= Vicenç Bou i Geli =

Vicenç Bou i Geli (19 January 1885 – 6 January 1962) was a Catalan Spanish composer. He was most well known for his compositions of the traditional sardanes, which he wrote with great fluency and little sophistication, but with a gift for charming and ingenious melody.

==Biography==
Vicenç Bou was born in Torroella de Montgrí. His father was Genis Bou Carreras and his mother Rita Geli Fontanet. He had his first music lessons from his father who was a fiscorn player of the town cobla band La Lira, one of the oldest in Catalonia.
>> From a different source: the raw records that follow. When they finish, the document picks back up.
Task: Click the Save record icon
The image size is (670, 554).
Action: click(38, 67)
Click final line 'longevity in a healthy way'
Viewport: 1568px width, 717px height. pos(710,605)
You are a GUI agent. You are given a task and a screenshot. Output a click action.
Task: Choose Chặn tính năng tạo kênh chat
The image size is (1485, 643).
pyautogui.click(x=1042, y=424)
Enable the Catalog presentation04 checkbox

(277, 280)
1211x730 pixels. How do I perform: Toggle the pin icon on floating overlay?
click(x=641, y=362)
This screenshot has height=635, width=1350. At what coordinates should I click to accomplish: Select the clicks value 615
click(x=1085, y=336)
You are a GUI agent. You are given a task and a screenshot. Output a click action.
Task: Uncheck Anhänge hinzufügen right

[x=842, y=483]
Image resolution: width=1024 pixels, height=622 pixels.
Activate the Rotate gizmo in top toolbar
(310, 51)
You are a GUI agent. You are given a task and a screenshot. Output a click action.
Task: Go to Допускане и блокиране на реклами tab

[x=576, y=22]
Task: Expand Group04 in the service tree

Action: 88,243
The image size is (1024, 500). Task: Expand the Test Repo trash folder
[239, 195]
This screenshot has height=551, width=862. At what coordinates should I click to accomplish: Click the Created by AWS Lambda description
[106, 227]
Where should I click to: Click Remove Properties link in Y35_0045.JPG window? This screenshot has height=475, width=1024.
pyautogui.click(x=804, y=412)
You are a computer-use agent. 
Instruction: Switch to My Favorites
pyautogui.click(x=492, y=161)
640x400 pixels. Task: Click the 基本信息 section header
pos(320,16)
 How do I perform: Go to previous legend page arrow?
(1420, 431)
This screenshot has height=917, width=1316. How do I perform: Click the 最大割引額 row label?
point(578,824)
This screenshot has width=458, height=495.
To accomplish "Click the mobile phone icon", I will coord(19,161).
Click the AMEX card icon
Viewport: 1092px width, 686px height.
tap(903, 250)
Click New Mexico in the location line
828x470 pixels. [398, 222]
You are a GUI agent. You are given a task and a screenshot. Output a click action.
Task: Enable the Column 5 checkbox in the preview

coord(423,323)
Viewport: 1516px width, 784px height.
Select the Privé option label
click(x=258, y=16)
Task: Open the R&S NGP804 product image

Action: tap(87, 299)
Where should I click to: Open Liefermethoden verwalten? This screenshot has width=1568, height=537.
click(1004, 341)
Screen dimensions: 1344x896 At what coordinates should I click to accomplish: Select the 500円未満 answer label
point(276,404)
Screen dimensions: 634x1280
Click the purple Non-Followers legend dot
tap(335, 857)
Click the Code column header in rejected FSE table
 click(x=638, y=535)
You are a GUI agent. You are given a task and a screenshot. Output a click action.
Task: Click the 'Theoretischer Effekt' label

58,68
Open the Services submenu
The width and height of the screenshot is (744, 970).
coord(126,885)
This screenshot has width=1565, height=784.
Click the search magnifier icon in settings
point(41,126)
Later he learnt his principal instrument, the flabiol, with Pere Rigau. However he first joined the La Lira band at the age of 15, as a trombonist.

He learnt violin with Josep Reixac and composition with Josep Maria Soler and Josep Pi, completing his formal musical education in 1906.

In 1906 he married Teresa Robau, with whom he had five sons.

==Sardanas==
In 1909 he composed the first of his more than 175 sardanes, which are the works he is most well known for. Among his most popular are

- Esperança
- Cants de maig
- L'anell de prometatge
- Voliaines
- Angelina
- Continuïtat
- Girona aimada
- Festamajonera
- Mimosa
- Mar de xaloc
- Revetlla
- Esclats de joventut
- Tossa
- Flor de mar
- L'espigolera
- De Sant Feliu a S'Agaró
- Els meus de Barcelona
- La somrienta
- Montserrat
- Regalims del cor
- Èxtasi
- Mariagna
- Sospirs d'amor
- Otília
- Flor de llevant
- La mare cantora
- Mirambell
- Tonades de pastor
- El saltiró de la cardina
- Llevantina
- La cardina encara salta
- Pescadors bons catalans
- Torroella vila vella
- Record de Calella

==Musical legacy==
In 1984 the family of the composer donated his personal archive to the Arxiu Historic de Torroella de Montgri. This consisted of 250 works in manuscript, 150 books and 200 written works.
His sardana El saltiró de la cardina with words by Josep Maria Francès (composed 1912) is played in the 1957 film Spanish Affair.